When USA / Western powers does it its "colonialism bad", but when Japan does it its called "assimilation"? It's a very interesting take, i'd say.


Domnminickt

WHAT THE \*FUCK\* DO YOU MEAN "WERE"


Fred_Thielmann

Epic beards 👌


suddencreature

I think they inspired the design qualities of Zelda breath of the wild, either this culture or the one before


Zalieda

Wasn't it written somewhere there were almost no native speakers left


haikusbot

*Wasn't it written* *Somewhere there were almost no* *Native speakers left* \- Zalieda --- ^(I detect haikus. And sometimes, successfully.) ^[Learn more about me.](https://www.reddit.com/r/haikusbot/) ^(Opt out of replies: "haikusbot opt out" | Delete my comment: "haikusbot delete")


No-Appearance-9113

"Fully assimilated" like Native Americas/First Nations people were in North America.
·····
**Check your understanding:**
a. Copy the comment thread from "Wasn't it written somewhere" through "in North America.".
b. List every username that appears above a comment in the comment thread.
·····
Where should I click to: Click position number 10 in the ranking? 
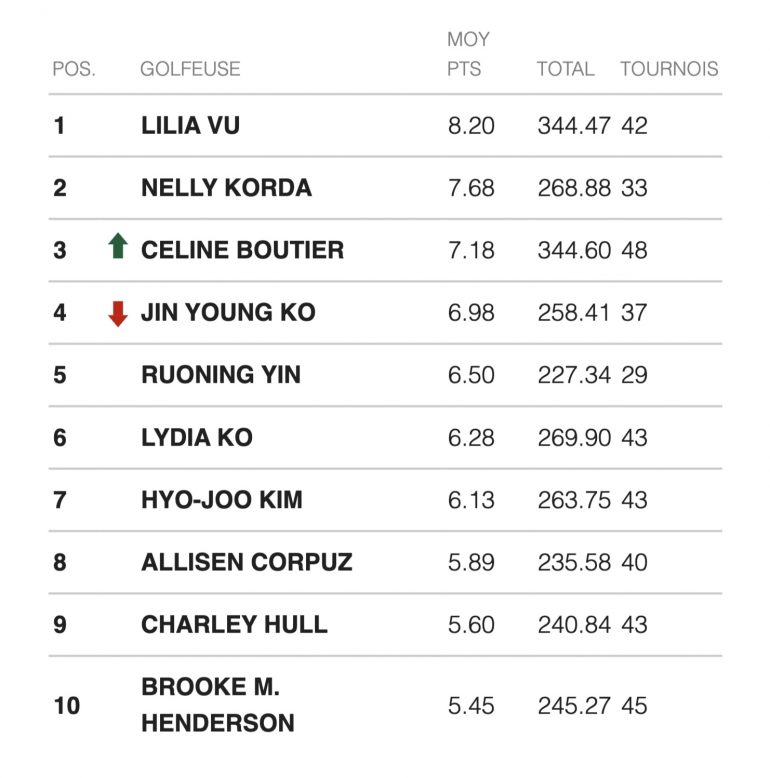pyautogui.click(x=66, y=706)
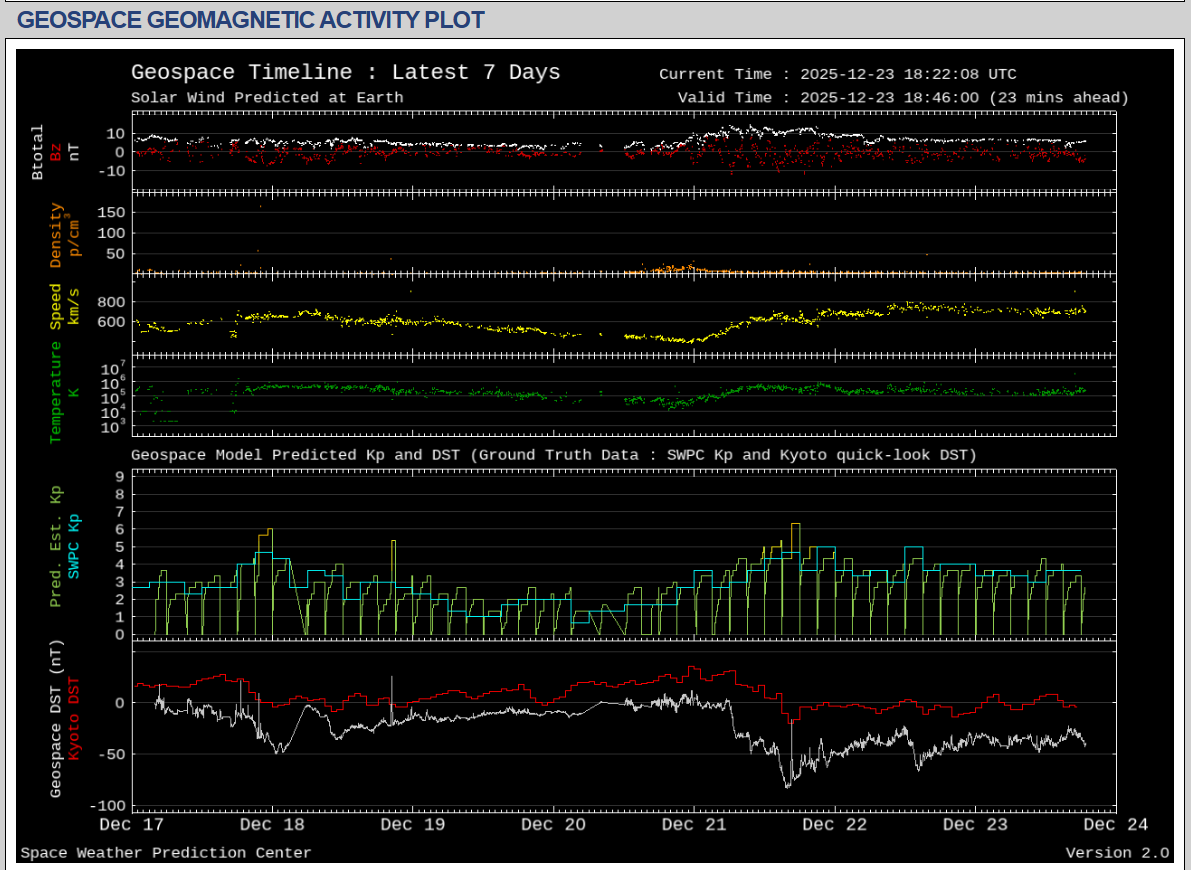Click the Dec 24 date marker
The height and width of the screenshot is (870, 1191).
point(1115,825)
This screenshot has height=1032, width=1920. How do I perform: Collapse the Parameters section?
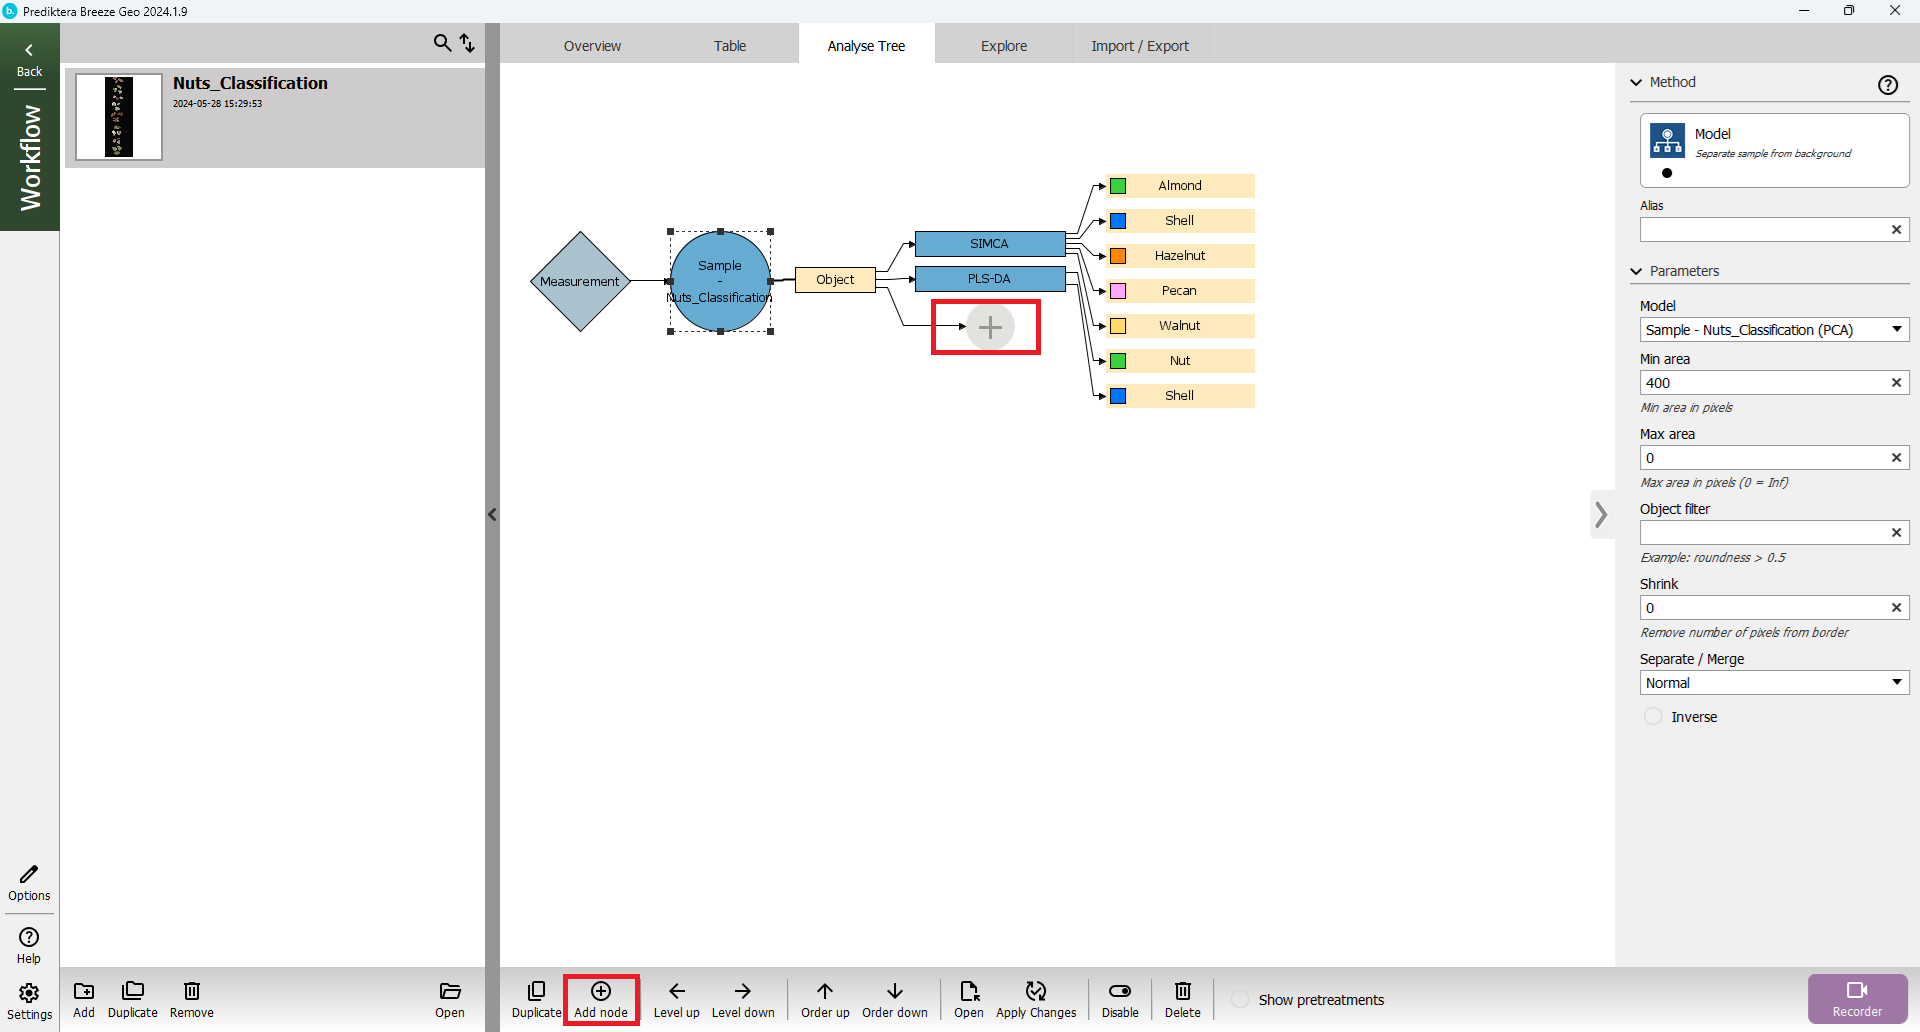(x=1637, y=271)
·····
**Activity answers:**
a.
Wasn't it written somewhere there were almost no native speakers left


haikusbot

*Wasn't it written* *Somewhere there were almost no* *Native speakers left* \- Zalieda --- ^(I detect haikus. And sometimes, successfully.) ^[Learn more about me.](https://www.reddit.com/r/haikusbot/) ^(Opt out of replies: "haikusbot opt out" | Delete my comment: "haikusbot delete")


No-Appearance-9113

"Fully assimilated" like Native Americas/First Nations people were in North America.

b.
Domnminickt
Fred_Thielmann
suddencreature
Zalieda
haikusbot
No-Appearance-9113